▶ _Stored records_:
———
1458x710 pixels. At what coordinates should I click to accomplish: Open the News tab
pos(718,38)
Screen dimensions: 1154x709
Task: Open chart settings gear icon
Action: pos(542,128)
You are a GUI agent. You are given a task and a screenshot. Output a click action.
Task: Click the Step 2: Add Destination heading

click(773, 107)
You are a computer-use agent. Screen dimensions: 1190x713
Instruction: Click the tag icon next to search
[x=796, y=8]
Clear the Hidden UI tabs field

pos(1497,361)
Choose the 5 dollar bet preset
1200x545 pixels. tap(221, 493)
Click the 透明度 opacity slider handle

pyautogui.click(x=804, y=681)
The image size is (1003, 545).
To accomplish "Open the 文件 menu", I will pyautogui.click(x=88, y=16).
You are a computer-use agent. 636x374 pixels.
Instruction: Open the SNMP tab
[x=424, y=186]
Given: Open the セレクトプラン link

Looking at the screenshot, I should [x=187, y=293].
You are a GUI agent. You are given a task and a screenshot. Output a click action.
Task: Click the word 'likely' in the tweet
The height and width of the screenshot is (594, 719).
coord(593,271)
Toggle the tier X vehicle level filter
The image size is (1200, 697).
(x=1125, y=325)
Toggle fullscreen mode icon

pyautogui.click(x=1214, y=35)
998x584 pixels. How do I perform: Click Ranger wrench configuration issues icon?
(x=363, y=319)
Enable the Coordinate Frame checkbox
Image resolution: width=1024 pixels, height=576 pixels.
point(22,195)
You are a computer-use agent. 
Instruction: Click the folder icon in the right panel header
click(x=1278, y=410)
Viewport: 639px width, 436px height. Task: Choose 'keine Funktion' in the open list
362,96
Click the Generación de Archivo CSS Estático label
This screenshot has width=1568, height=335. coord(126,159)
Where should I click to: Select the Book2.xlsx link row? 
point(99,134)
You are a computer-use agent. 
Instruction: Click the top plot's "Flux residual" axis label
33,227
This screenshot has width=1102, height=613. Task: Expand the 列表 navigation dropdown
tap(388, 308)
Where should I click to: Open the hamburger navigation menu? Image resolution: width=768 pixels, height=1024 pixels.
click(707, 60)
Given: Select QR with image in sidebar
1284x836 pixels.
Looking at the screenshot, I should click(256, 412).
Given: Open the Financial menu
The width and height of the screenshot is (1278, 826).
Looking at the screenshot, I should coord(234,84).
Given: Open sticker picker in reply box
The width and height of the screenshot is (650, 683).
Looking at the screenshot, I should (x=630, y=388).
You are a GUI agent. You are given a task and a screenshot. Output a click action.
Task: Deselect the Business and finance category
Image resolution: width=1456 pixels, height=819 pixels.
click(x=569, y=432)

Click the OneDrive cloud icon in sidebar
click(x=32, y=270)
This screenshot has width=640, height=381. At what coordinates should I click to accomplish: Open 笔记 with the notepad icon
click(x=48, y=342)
———
Restate exactly the records above from their first line through the line that holds "Task: Click the word 'likely' in the tweet", please, including both and leaving out all others.

1458x710 pixels. At what coordinates should I click to accomplish: Open the News tab
pos(718,38)
Screen dimensions: 1154x709
Task: Open chart settings gear icon
Action: pos(542,128)
You are a GUI agent. You are given a task and a screenshot. Output a click action.
Task: Click the Step 2: Add Destination heading

click(773, 107)
You are a computer-use agent. Screen dimensions: 1190x713
Instruction: Click the tag icon next to search
[x=796, y=8]
Clear the Hidden UI tabs field

pos(1497,361)
Choose the 5 dollar bet preset
1200x545 pixels. tap(221, 493)
Click the 透明度 opacity slider handle

pyautogui.click(x=804, y=681)
The image size is (1003, 545).
To accomplish "Open the 文件 menu", I will pyautogui.click(x=88, y=16).
You are a computer-use agent. 636x374 pixels.
Instruction: Open the SNMP tab
[x=424, y=186]
Given: Open the セレクトプラン link

Looking at the screenshot, I should [x=187, y=293].
You are a GUI agent. You are given a task and a screenshot. Output a click action.
Task: Click the word 'likely' in the tweet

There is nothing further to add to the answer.